Question

solve it:

Consumption : C = 40 + 0.75Y

Investment : I = 140 – 10i

Government Expenditure : G = 100

Tax : T = 80

Money Demand : Md = 0.2Y – 5i

Money Supply : Ms = 85

(i is % interest rate; other figures in Rs. Crores)

a) Find out the equilibrium income, Y and interest rate i.

b) Suppose the government increases its expenditure on education by Rs. 65 Crores?

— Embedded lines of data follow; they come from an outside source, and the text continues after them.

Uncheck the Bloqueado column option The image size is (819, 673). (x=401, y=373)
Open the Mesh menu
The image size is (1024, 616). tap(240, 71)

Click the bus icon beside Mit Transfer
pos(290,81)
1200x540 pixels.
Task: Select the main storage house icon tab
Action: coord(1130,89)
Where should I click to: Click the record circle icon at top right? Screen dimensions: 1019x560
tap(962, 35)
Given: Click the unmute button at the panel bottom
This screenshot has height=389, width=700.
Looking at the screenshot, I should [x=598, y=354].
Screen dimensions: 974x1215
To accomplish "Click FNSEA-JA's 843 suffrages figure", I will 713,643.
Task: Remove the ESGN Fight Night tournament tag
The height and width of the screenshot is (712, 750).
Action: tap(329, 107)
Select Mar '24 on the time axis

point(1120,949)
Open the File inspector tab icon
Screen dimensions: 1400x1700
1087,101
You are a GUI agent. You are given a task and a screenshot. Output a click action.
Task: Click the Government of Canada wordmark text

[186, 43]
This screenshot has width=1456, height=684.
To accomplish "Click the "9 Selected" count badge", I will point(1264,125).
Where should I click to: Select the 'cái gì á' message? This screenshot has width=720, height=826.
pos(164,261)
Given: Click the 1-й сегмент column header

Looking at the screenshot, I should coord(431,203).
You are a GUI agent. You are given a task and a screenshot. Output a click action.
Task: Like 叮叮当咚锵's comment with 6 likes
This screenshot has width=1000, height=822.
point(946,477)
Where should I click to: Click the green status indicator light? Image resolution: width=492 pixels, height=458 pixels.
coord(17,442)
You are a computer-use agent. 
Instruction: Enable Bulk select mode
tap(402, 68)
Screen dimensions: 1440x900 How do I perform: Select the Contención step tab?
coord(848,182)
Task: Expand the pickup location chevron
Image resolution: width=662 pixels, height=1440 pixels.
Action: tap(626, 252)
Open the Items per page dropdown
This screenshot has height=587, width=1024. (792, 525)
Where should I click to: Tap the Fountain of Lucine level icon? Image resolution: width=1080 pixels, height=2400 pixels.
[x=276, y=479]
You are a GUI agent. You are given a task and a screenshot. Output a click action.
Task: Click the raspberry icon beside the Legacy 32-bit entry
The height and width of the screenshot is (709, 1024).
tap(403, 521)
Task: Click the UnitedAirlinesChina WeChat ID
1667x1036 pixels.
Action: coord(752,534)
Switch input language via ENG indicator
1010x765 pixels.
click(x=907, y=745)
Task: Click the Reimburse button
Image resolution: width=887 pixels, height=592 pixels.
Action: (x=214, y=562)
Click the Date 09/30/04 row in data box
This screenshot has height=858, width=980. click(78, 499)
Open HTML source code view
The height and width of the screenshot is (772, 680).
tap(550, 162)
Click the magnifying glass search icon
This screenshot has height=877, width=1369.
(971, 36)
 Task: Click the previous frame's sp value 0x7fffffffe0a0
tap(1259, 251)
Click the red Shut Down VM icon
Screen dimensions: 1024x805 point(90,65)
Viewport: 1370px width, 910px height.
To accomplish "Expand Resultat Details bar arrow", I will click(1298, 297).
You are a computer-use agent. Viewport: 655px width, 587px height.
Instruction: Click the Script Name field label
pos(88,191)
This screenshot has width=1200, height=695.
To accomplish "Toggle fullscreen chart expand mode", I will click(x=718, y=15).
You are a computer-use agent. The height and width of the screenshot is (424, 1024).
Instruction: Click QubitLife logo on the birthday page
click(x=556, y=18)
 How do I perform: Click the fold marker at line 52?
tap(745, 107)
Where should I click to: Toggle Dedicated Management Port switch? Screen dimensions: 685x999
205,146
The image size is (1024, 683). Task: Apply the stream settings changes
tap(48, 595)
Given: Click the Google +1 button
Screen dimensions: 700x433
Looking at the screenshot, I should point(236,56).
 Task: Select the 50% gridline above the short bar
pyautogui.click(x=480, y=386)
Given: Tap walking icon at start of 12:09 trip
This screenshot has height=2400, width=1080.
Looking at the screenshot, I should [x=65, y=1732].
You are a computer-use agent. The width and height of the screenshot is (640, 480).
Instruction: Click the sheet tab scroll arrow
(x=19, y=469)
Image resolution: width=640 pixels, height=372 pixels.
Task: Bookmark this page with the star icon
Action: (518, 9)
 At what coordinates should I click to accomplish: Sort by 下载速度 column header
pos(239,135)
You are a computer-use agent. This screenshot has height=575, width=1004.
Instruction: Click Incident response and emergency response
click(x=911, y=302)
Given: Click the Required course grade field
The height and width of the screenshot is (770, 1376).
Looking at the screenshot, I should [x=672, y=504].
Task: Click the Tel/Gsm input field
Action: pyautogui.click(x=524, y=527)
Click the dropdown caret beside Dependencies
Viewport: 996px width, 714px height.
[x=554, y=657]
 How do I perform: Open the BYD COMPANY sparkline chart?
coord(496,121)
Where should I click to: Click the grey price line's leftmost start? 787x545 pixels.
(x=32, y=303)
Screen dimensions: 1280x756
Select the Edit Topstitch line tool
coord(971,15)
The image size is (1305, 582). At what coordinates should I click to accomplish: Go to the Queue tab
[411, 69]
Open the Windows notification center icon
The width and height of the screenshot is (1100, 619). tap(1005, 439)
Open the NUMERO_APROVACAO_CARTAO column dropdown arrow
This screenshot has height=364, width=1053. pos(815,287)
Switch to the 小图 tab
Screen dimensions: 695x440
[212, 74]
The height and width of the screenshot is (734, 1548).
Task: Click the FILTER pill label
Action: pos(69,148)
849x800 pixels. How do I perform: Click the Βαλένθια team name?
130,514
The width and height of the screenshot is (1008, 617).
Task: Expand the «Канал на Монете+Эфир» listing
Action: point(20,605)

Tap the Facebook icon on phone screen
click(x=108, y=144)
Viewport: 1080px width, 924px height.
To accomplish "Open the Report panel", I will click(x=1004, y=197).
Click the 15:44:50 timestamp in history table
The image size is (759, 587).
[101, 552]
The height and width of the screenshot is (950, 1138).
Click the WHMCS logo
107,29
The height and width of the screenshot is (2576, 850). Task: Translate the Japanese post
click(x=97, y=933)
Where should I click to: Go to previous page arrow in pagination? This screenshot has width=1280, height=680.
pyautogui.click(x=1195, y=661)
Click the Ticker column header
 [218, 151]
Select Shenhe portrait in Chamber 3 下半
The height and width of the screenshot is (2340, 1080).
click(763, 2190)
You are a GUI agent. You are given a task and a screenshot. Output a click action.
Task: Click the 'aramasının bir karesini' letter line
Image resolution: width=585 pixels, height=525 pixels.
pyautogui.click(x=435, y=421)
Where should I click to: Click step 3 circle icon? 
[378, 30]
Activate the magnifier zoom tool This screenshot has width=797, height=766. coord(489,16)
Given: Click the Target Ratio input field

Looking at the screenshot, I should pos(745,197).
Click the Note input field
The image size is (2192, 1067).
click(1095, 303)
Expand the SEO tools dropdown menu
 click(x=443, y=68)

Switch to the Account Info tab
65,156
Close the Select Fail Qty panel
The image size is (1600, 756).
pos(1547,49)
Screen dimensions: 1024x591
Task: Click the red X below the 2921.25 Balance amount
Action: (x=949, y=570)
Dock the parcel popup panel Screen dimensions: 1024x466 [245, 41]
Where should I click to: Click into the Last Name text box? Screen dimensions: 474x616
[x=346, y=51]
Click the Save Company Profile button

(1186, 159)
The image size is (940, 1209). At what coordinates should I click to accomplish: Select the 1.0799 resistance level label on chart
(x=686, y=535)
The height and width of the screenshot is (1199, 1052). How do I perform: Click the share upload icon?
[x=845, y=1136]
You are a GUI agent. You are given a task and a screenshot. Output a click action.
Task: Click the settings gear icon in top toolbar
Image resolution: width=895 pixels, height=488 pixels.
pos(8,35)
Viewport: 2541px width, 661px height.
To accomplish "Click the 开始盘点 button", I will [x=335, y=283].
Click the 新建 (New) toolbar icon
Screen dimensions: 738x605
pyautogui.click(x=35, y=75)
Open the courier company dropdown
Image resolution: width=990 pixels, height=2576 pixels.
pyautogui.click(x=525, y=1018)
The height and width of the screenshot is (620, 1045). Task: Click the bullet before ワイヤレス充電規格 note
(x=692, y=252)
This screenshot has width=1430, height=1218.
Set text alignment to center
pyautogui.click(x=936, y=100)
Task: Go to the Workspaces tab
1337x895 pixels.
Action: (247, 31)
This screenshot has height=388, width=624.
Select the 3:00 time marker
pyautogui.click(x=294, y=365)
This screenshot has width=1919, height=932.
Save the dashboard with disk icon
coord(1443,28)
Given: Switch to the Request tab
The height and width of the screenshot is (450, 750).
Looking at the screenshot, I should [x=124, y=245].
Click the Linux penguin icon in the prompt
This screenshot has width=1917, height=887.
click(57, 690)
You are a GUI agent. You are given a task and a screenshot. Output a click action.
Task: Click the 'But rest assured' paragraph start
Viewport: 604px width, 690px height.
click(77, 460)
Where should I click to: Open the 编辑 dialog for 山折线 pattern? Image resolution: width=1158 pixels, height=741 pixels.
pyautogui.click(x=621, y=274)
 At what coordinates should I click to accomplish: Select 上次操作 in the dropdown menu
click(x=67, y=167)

What would be its effect on equilibrium income and rate of interest.

Answer 1

Answer:

mujhe maths nai aata sorry

Answer 2

Given:

$\text { In order to obtain equilibrium income, we have to find out first the equations for } I S$$\text { and } L M \text { curves. }$

$Y=C+I+G$

$\text { where } C=40+0.75 Y_{d} \text { and } I=140-10 i \text { and } G=100$

$\begin{aligned}Y &=40+0.75 Y_{d}+140-10 i+100 \\&=40+0.75(Y-80)+140-10 i+100 \\&=40+0.75 Y-60+140-10 i+100 \\Y-0.75 Y &=220-10 i \\0.25 Y &=220-10 i\end{aligned}$

$\begin{array}{l}\frac{1}{4} Y=220-10 i \\Y=880-40 i\end{array}$

$\text { Thus } I S \text { equation: } Y=880-40 i$

$\text { To obtain } L M \text { function, we equate demand for money with supply of money. }$

$\begin{aligned}M^{t} &=M^{5} \\0.2 Y-5 i &=85 \\5 i &=0.2 Y-85 \\i &=\frac{0.2}{5} Y-17\end{aligned}$

$\text { Thus, } L M \text { function is }$

$i=0.04 Y-17$

$\text { Substituting the value of } i \text { in the } I S \text { function equation ( } i \text { ) we have }$

$\begin{array}{l}Y=880-40(0.04 Y-17) \\=880-1.6 Y+680 \\Y+1.6 Y=880+680 \\2.6 Y=1560 \\\quad Y=1560 \times \frac{10}{26}=600\end{array}$

$\text { Substituting the value of } 600 \text { for } Y \text { in } I S \text { equation (i) we have }$

$\begin{aligned}600 &=880-40 i \\40 i &=880-600=280 \\i &=\frac{280}{40}=7\end{aligned}$

$\text { (b) With the increase in Government expenditure by Rs. } 65 \text { crores }$

$\begin{aligned}Y^{\prime}=C+I+G+\Delta G \\Y^{\prime}=40+0.75\left(Y^{\prime}-80\right)+140-10 i+100+65 \\=& 40+0.75 Y^{\prime}-60+140-10 i+100+65 \\\quad Y^{\prime}-0.75 Y^{\prime}=285-10 i \\Y^{\prime}(1-0.75)=285-10 i \\\quad \frac{1}{4} Y^{\prime}=285-10 i \\Y^{\prime}=1140-40 i\end{aligned}$

$\text { New equation for } I S \text { curve is }=Y^{\prime}=1140-40 i$

$\text { Substituting the value of } i \text { from } L M \text { function equation (ii) we have }$

$\begin{aligned}Y^{\prime} &=1140-40\left(0.04 Y^{\prime}-17\right) \\Y^{\prime} &=1140-1.6 Y^{\prime}+680 \\Y^{\prime}+1.6 Y^{\prime} &=1820 \\Y^{\prime}(1+1.6) &=1820 \\2.6 Y^{\prime} &=1820\end{aligned}$

$Y^{\prime}=1820 \times \frac{10}{26}=700$

$\text { Now, substituting the value of } Y \text { in the } L M \text { equation (ii) we have }$

$\text { New interest } i=0.04(700)-17$

$\begin{array}{l}=28.00-17=11 \\=11\end{array}$

$\text { Thus, the new equilibrium income is } 700 \text { crores and interest rate is } 11 \text { per cent }$